The new generation of fashion brings upcycled and digital clothing to the catwalks | London Fashion Week
Fashion week emerges from the Covid pandemic with a new look as a generation for whom upcycling is the new normal has taken center stage: dressing up is back after two years of fashion tumbleweed, but the rules have changed.
For 25-year-old fashion designer Conner Ives, the ideas that spark his vintage and streetwear cocktail dresses don’t start in a sketchbook, but in the Sheffield warehouse where he combs through old t-shirts in search of precious stones that he can cut and assemble. in party looks.
“We spend hours sorting through piles of t-shirts, and what we make depends on what we find that day.” On other days, Ives wakes up to 50 photos of vintage piano shawls, sent via WhatsApp messages from a dealer in Pakistan, from which he chooses the most interesting pieces to rework.
“I want to deconstruct the idea that occasion is somehow the best fit,” Ives said during a preview at his studio. “Personally, I always prefer a vintage T-shirt to a new one, it’s so much more romantic.” Second-hand clothes make up 75% of its raw materials and the brand’s hang tags carry the motto “Quality things are not afraid of time”.
Ives was recruited by Rihanna to join her design team while still a student at Central St Martins, and already has a dress on display at the Metropolitan Museum of Art Costume Exhibition in New York.
But after two years of restrictions, her show on the opening day of London Fashion Week, in what was once the car park of Selfridges, was her very first experience on the catwalk. In the 26-piece collection, a Parisian tourist stand t-shirt became an hourglass mini dress, its curves matched to the iconic outline of a shimmering Eiffel Tower. Two heather gray t-shirts from the sports team were combined in a long column dress with a macrame fringe skirt.

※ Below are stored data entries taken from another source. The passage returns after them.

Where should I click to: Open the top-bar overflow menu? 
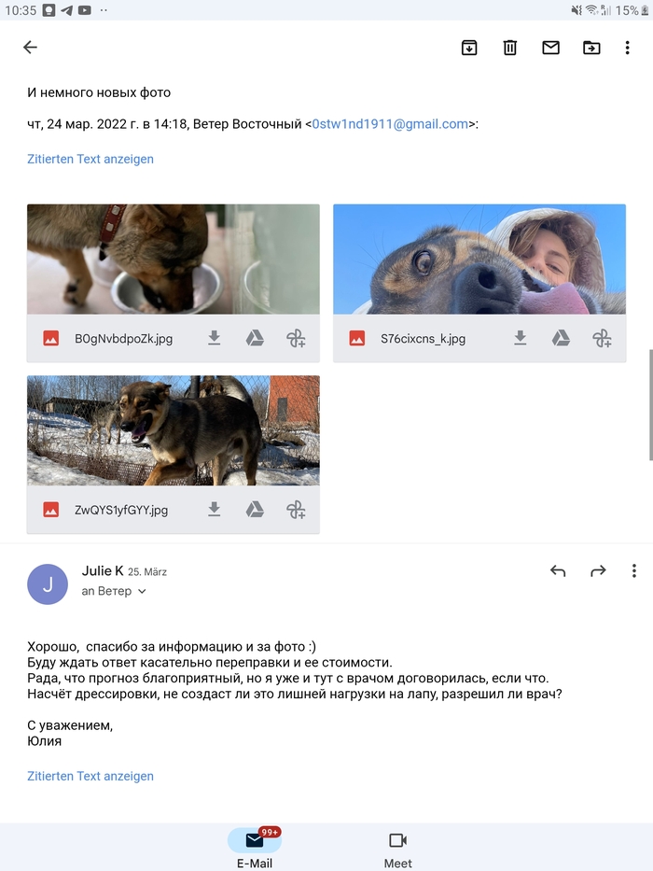coord(628,48)
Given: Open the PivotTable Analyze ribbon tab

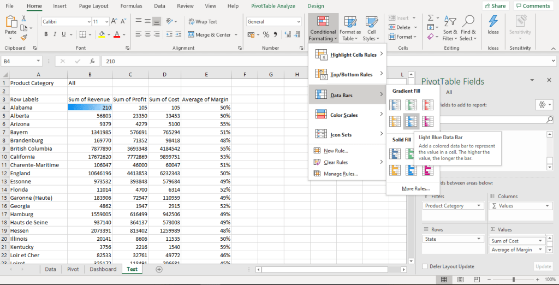Looking at the screenshot, I should point(273,6).
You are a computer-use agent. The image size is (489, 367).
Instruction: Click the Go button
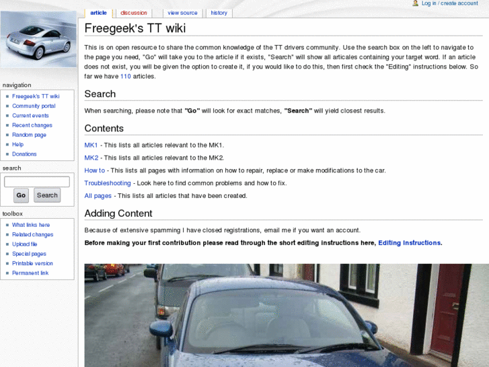pyautogui.click(x=21, y=195)
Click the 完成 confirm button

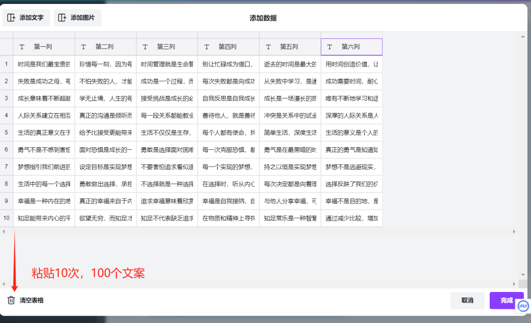[506, 300]
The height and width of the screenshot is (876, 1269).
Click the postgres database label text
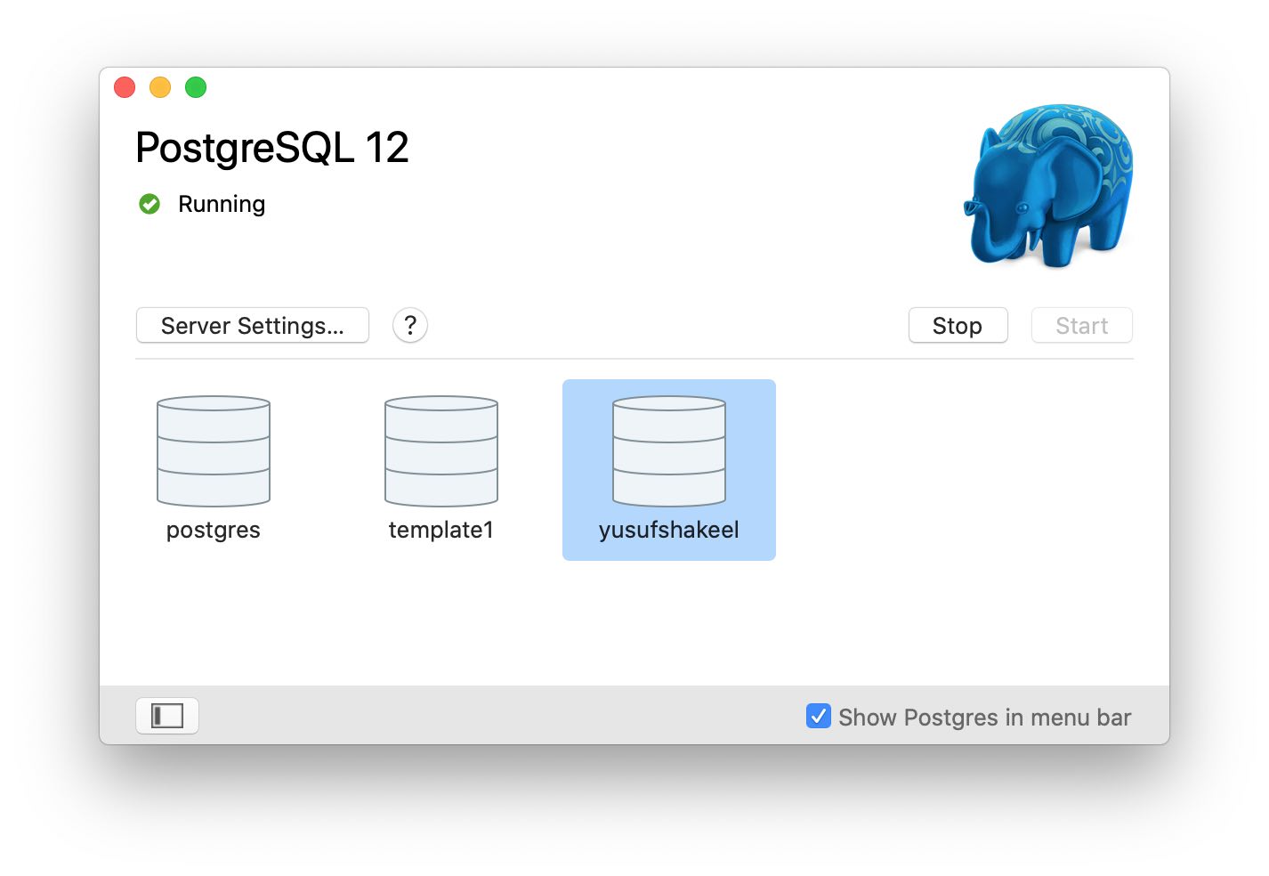[x=213, y=529]
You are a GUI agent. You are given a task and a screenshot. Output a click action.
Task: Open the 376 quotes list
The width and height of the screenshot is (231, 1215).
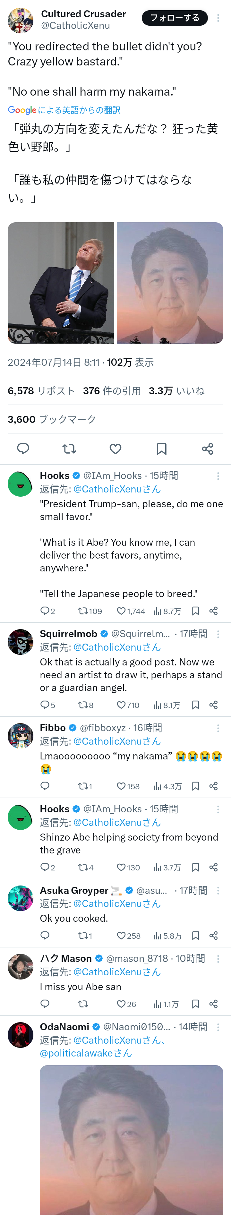pos(112,391)
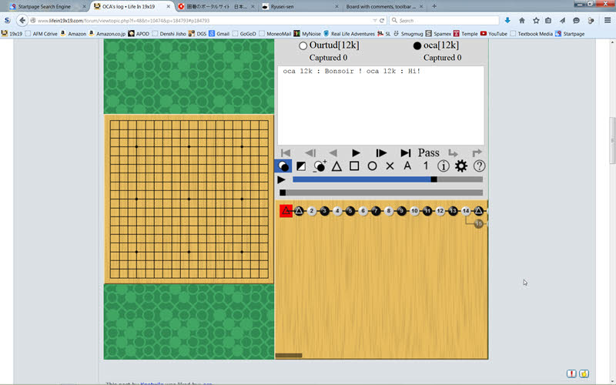
Task: Select the square markup tool
Action: [354, 166]
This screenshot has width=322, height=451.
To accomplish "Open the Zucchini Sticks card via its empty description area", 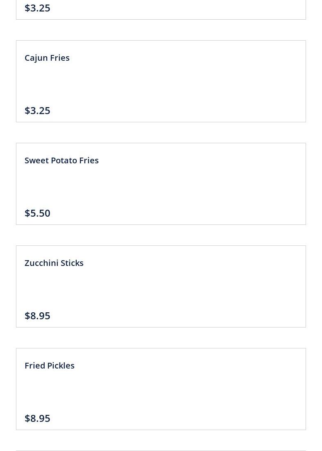I will click(161, 289).
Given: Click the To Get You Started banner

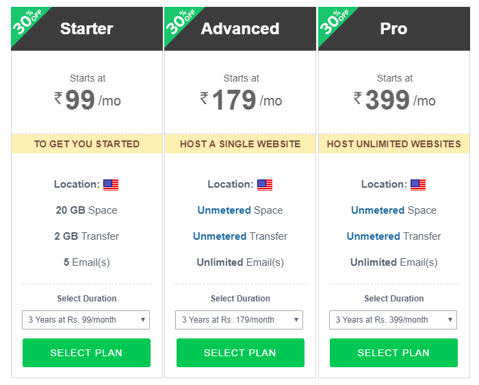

“The sideways design is a promising business model, because there’s so much clothing in the world already,” says Ives. But the use of found objects presents a challenge for production. While customers can request a color scheme when placing an order, each of the dresses patchworked from old T-shirts or sewn from vintage piano shawls is unique. “It’s a different way of doing things, and the only way to know if we can scale this business is to try,” the designer said.
One of the biggest moments of London Fashion Week will take place simultaneously on a catwalk at Tate Britain and in the Metaverse.

The fluid silhouettes and painterly colors of the Roksanda brand, whose sophisticated dresses have a loyal following among art-world clientele and on the red carpet, are far from an obvious fit for the metaverse, where the aesthetic is game-driven and so far leans towards cyborg metals and animal fantasy.
In a tie that reflects how seriously the fashion establishment now takes the metaverse, designer Roksanda Ilincic has teamed up with the Institute of Digital Fashion to create an NFT dress that will go on sale in a range of formats ranging from £25 for one of 500 3D renders, to £5,000 for one of 10 3D animation renders with software files allowing an avatar to wear the dress in the Metaverse.
“For me, the beauty of the metaverse is that anything is possible,” says Ilincic. “A dress that changes color, or disappears and reappears – if you can imagine it, then you can make it.”
She feels that resistance to the Metaverse is likely to be futile. “I look at my daughter and I see that I can see that [digital] is clearly where his generation is headed. The metaverse looks a bit like it did when e-commerce started and the luxury industry didn’t want to know – and look how it turned out. »
However, the designer admits she was surprised by the complexity of producing the digital version of a dress that will be featured in her exhibition at the Tate Gallery. “I thought you just had to press a button to get what you wanted, but it’s a lot more complicated,” she laughs, adding that she hopes fashion can “infiltrate” the metaverse.
“Fashion has so much to offer. It not only brings glamor but also a story of design and creativity that can create a richer digital environment. I hope the metaverse can become a place where many different generations and groups of people can find beauty.
A week of 86 live shows sounds like good news for most fashion week fans, but Caroline Rush of the British Fashion Council is the most excited about the 61 events that remain digital, believing a hybrid model is best suited for a modern fashion industry.
“Designers are now thinking about who they need to walk into a room and who they can talk to in other ways,” she said Friday.
Young Londoners in the tracksuits they wear to the barbershop were the inspiration for a lyrical and stylish hybrid show by Saul Nash, a 29-year-old who is one of the city’s most up-and-coming fashion talents. Nash choreographed dancers wearing his clothes in a short film set in a Kensal Rise barbershop, then invited a small audience to watch a live performance of the routine.